Simplicity is my aim in making bread. I'm unsuited to mothering a starter. I don't knead except in the rarest of circumstances. Therefore, I am constantly tinkering to make fool-proof, easy breads that feel and taste like the real deal.
I've been working on a formula for a simple rye bread that is all dry ingredients + water. Previously, I was making rye with whey but I'd like to divorce making rye from making quark/ricotta/fresh mozzi.
So far, the formula is working pretty well but I'd love to discuss it with you all. The proportions I'm giving are not exactly "baker's percentage" (% of all dry ingredients) but rather a percentage based on only weight of flour. I've found the water percentage needs to vary with whether I'm using cream of rye, medium rye, or dark rye (the darker, the thirstier).
This results in a good sandwich rye.
- 390 g (65%) bread flour
- 210 g (35%) rye flour
- 30 g (5%) vital wheat gluten
- 60 g (10%) dried buttermilk powder
- 9 g (1.5%) instant yeast
- 9 g (1.5%) salt
- 30 g (5%) caraway seed (optional)
- 450-510 g (75-85%) water
- Put all ingredients except water in a bread bowl and mix thoroughly.
- Add 450 g water and stir with a spoon and then fingers to mix. If the dough seems "tight" add more water until a stickly dough results.
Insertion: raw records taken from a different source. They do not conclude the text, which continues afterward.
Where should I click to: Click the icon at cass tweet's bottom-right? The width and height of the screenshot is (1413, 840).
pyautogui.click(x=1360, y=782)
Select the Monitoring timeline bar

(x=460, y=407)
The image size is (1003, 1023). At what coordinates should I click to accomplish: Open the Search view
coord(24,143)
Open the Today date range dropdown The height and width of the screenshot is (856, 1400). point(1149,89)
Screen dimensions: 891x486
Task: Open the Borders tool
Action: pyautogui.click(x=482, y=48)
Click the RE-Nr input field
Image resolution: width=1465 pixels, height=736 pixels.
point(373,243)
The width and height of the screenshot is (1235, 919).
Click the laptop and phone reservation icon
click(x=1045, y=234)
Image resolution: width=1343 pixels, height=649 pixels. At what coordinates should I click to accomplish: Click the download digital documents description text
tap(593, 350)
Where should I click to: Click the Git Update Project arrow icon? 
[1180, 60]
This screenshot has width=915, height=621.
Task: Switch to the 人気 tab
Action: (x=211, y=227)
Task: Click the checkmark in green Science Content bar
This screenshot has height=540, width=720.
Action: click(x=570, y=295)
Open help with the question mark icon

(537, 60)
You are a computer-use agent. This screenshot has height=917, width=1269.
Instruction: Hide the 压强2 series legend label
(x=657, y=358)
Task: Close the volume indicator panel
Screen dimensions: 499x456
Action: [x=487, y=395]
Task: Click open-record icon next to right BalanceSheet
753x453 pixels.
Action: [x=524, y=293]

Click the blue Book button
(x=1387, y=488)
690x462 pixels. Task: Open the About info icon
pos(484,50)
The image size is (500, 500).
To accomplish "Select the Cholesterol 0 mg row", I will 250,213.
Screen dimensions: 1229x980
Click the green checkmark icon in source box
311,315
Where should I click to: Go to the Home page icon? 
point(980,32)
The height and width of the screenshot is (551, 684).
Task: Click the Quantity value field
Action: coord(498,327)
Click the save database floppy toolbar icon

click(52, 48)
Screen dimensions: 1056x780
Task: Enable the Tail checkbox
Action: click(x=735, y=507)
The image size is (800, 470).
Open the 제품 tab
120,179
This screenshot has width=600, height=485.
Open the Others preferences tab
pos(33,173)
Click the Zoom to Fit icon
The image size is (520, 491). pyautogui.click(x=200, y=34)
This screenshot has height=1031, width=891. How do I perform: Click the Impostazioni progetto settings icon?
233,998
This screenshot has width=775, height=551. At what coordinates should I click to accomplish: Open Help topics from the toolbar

- Form the dough into a rough ball in the bowl, cover tightly, and allow to develop at room temperature for 1 hour.
- Plop the dough onto an oiled counter and do two stretch-and-folds (stretch out into a rectangle and then fold in thirds each way)
- Place the dough back in the bowl, cover tightly, and let develop a second hour.
- Repeat stretch-and-folds and allow the dough to develop a third hour.
- Gently form the dough into a loaf shape and allow to proof 30 minutes while preheating the oven to 325F (about 165C)
- Slash the top of the loaf and bake for 1 hour 20 minutes or until center reaches between 200F and 210F (93C and 99C).
I sometimes roll the shaped loaf in more caraway, cracked rye, or cornmeal and am usually baking it on parchment paper on quarry tiles.
I will add pictures as the present loaf, which is made with dark rye, comes out of the oven.